Markets are highly volatile but analysts expect some strong businesses to stay on track
Three companies for times of turmoil


  • Business models that should be resilient in an inflationary environment
  • Strong client/customer relationships are especially important

2022 is proving to be a tough year for investors. The macro backdrop is incredibly uncertain, inflation is soaring and central banks are raising interest rates and pulling liquidity. A structural bear market seems to be underway. 

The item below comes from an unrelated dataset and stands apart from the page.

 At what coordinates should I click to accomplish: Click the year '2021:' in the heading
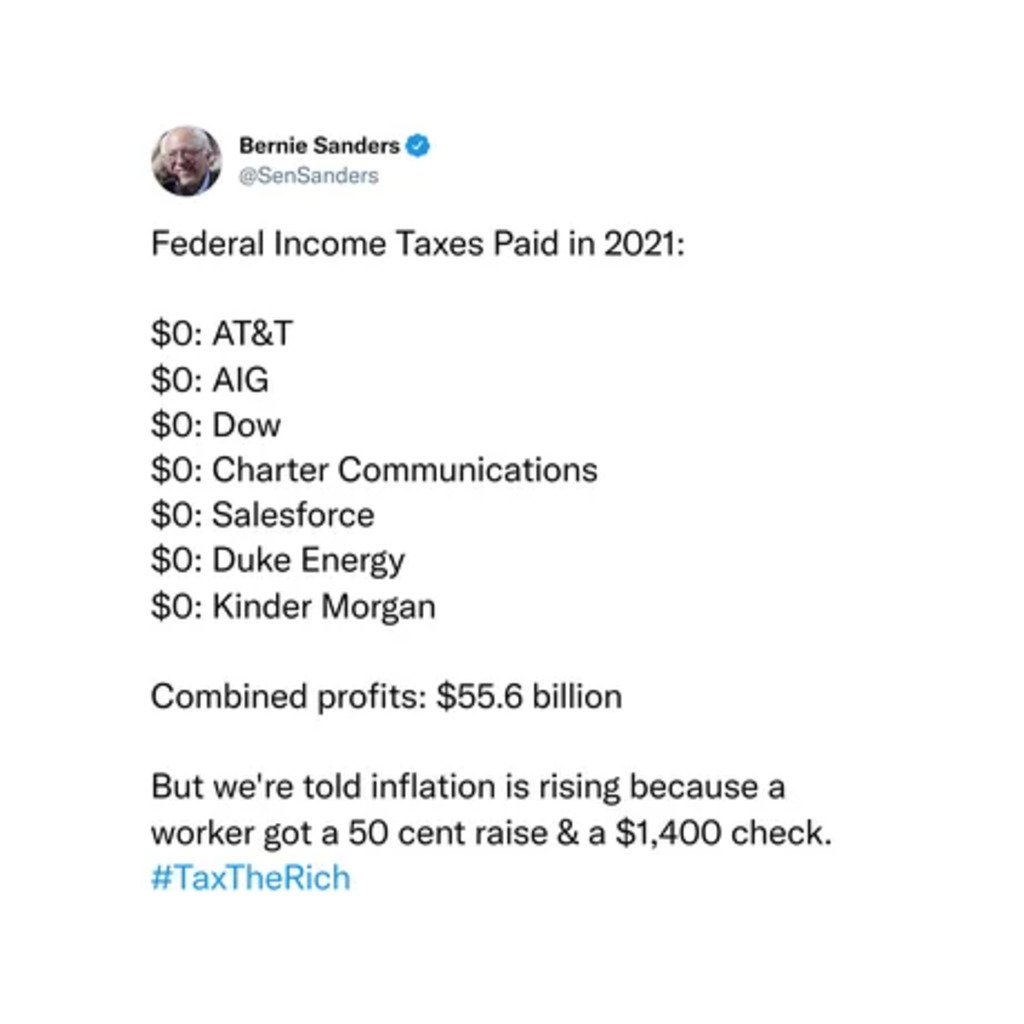click(644, 244)
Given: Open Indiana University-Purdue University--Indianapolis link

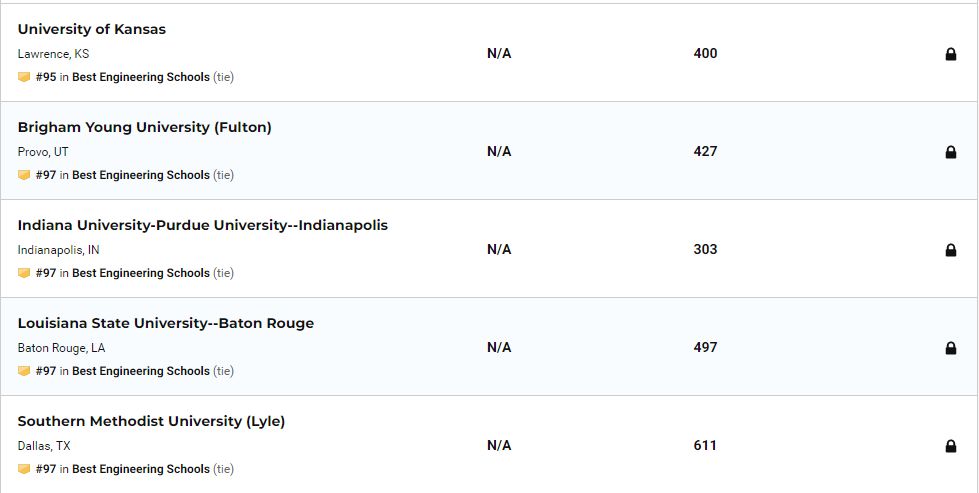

“Companies with the strongest upwards revision and underperformance since the start of the year are best positioned to outperform on such a backdrop,” notes Evercore’s Julian Emanuel. Well one of our three is up 20 per cent, another is down 20 per cent and the third is 10 per cent lower in 2022. We’re focused on the strongest upwards earnings revisions over price momentum and these three are demonstrating they are not about to roll over, even if valuations are stretched.

Costco (US:COST)  – an arch cost of living play, able to maintain and grow market share and margins even as inflation rises and recession looms. A likely rise in fees this year could be the catalyst for further momentum.

FactSet Research Systems (US:FDS) – the go-to for US earnings estimates and a broad range of market intelligence, which it supplies to various institutional clients. A growing cloud business and more varied product mix means it’s able to drive increased retention and expansion rates among existing clients, while also notching up new business wins.

W.J. Berkley (US:WRB) – an insurance business that is showing strong earnings growth and price momentum. Premium growth is good and growing investment earnings could be one to watch as interest rates rise.